Thermodynamics and kinetics on micelle formation of a nonamphiphilic poly(vinylphenol)-block-polystyrene by α,ω-diamine

Abstract

A poly(vinylphenol)-block-polystyrene diblock copolymer (PVPh-b-PSt) forms micelles in the presence of 1,4-butanediamine (BDA) in 1,4-dioxane, a nonselective solvent. The micellization proceeds through the formation of hydrogen bond cross-linking between the PVPh blocks via BDA, and the dissociation and reconstruction of the micelles is reversibly controlled by temperature. We explored the thermodynamics and kinetics on the micellization of the nonamphiphilic PVPh-b-PSt copolymer by BDA. Light scattering studies demonstrated that an equilibrium existed between the micelles and the unimers. The equilibrium constants were determined for the dissociation and the reconstruction of the micelles on the basis of variation in the aggregation number of the micelles.
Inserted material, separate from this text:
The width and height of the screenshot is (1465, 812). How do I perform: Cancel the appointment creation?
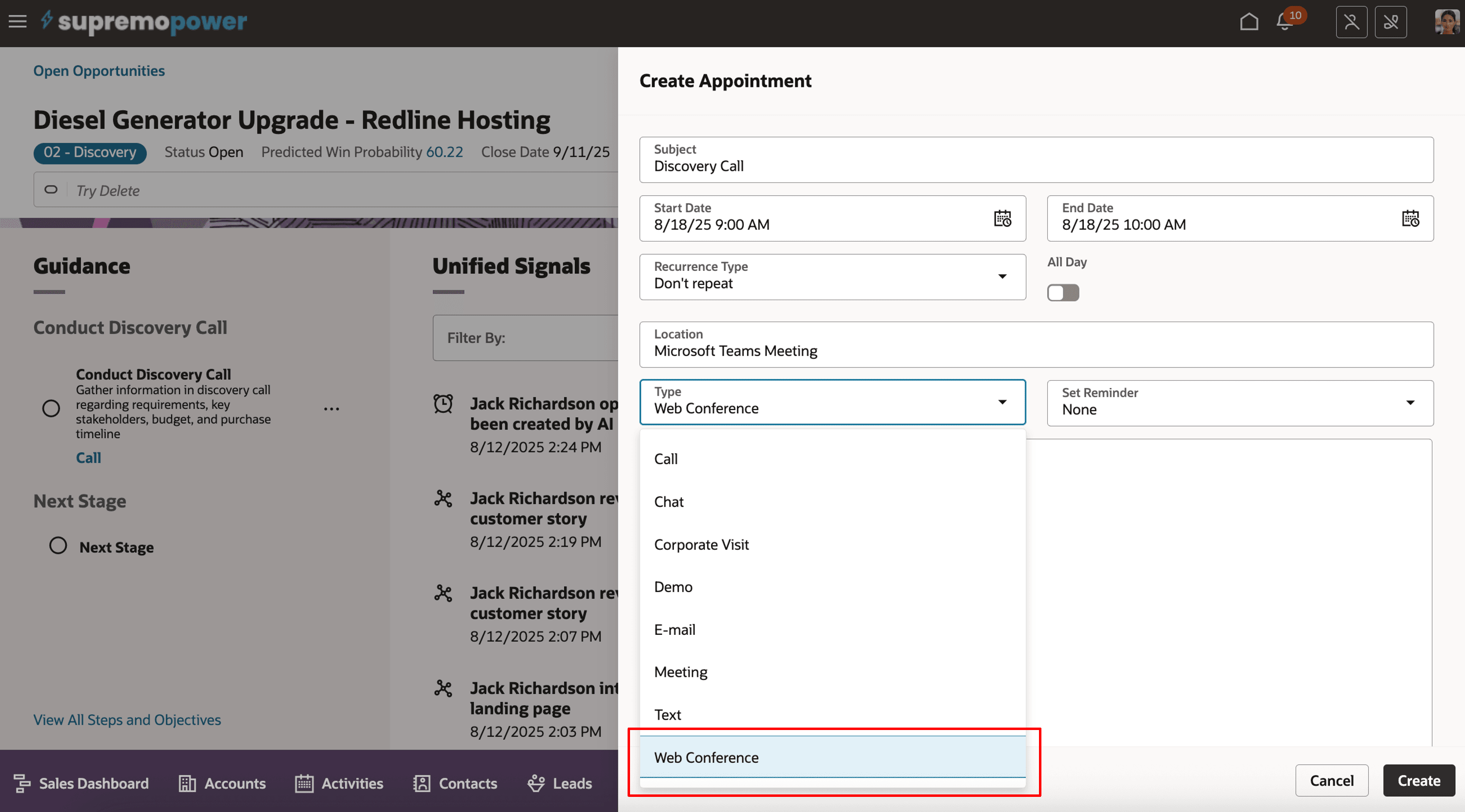(x=1331, y=780)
The equilibrium constant of the dissociation showed a good agreement with the reciprocal of the equilibrium constant of the reconstruction. Based on the equilibrium constants, the standard Gibbs energy, enthalpy, and entropy of the dissociation and reconstruction were estimated. The standard enthalpy was Δ H° = 30–40 kJ mol⁻¹ for the dissociation. The enthalpy of the reconstruction was obtained as a negative value, however, there was a negligible difference in the absolute values of Δ H° between the dissociation and the reconstruction. The rate constant of the micellization was ca. 10² times larger than the back reaction, and increased with a decrease in the temperature.